> [YOUR GOAL]
Every record here needs to be duplicated exactly.

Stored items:

☆ ☆ ☆ ☆ ☆ ☆ ☆

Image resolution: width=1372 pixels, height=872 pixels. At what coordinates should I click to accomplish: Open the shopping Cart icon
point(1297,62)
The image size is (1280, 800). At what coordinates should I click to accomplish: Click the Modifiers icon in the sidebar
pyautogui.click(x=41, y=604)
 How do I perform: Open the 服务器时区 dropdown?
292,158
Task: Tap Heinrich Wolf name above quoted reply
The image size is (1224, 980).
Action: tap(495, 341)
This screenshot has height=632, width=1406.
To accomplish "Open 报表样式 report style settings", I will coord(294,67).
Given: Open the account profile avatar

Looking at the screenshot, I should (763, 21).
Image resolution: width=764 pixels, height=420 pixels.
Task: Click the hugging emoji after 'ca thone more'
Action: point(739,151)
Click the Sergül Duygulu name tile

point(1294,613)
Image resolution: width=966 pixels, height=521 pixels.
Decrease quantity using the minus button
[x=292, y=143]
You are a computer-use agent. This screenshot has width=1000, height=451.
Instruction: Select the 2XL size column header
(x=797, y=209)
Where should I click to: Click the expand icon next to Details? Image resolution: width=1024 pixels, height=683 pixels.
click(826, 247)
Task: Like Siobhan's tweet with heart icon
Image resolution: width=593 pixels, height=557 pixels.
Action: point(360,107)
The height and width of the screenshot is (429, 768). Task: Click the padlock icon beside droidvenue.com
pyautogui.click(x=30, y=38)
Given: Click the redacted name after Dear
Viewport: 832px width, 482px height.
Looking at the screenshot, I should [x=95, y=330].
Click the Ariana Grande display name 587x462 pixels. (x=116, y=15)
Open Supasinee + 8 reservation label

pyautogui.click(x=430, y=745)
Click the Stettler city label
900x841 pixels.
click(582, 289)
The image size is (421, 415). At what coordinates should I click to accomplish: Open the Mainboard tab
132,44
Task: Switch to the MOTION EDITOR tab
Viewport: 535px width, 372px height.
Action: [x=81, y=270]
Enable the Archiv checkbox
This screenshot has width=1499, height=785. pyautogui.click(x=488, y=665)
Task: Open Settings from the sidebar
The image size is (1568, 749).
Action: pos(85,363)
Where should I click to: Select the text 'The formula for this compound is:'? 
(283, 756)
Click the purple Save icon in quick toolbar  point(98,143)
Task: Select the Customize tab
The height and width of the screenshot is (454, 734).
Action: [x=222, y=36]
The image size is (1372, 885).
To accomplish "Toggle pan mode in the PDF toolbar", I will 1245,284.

☆ ☆ ☆ ☆ ☆ ☆ ☆

> [RESULT BELOW]
Image resolution: width=1372 pixels, height=872 pixels. At what coordinates should I click to accomplish: Open the shopping Cart icon
point(1297,62)
The image size is (1280, 800). At what coordinates should I click to accomplish: Click the Modifiers icon in the sidebar
pyautogui.click(x=41, y=604)
 How do I perform: Open the 服务器时区 dropdown?
292,158
Task: Tap Heinrich Wolf name above quoted reply
The image size is (1224, 980).
Action: tap(495, 341)
This screenshot has height=632, width=1406.
To accomplish "Open 报表样式 report style settings", I will coord(294,67).
Given: Open the account profile avatar

Looking at the screenshot, I should (763, 21).
Image resolution: width=764 pixels, height=420 pixels.
Task: Click the hugging emoji after 'ca thone more'
Action: point(739,151)
Click the Sergül Duygulu name tile

point(1294,613)
Image resolution: width=966 pixels, height=521 pixels.
Decrease quantity using the minus button
[x=292, y=143]
You are a computer-use agent. This screenshot has width=1000, height=451.
Instruction: Select the 2XL size column header
(x=797, y=209)
Where should I click to: Click the expand icon next to Details? Image resolution: width=1024 pixels, height=683 pixels.
click(826, 247)
Task: Like Siobhan's tweet with heart icon
Image resolution: width=593 pixels, height=557 pixels.
Action: point(360,107)
The height and width of the screenshot is (429, 768). Task: Click the padlock icon beside droidvenue.com
pyautogui.click(x=30, y=38)
Given: Click the redacted name after Dear
Viewport: 832px width, 482px height.
Looking at the screenshot, I should [x=95, y=330].
Click the Ariana Grande display name 587x462 pixels. (x=116, y=15)
Open Supasinee + 8 reservation label

pyautogui.click(x=430, y=745)
Click the Stettler city label
900x841 pixels.
click(582, 289)
The image size is (421, 415). At what coordinates should I click to accomplish: Open the Mainboard tab
132,44
Task: Switch to the MOTION EDITOR tab
Viewport: 535px width, 372px height.
Action: [x=81, y=270]
Enable the Archiv checkbox
This screenshot has width=1499, height=785. pyautogui.click(x=488, y=665)
Task: Open Settings from the sidebar
The image size is (1568, 749).
Action: pos(85,363)
Where should I click to: Select the text 'The formula for this compound is:'? 
(283, 756)
Click the purple Save icon in quick toolbar  point(98,143)
Task: Select the Customize tab
The height and width of the screenshot is (454, 734).
Action: [x=222, y=36]
The image size is (1372, 885).
To accomplish "Toggle pan mode in the PDF toolbar", I will 1245,284.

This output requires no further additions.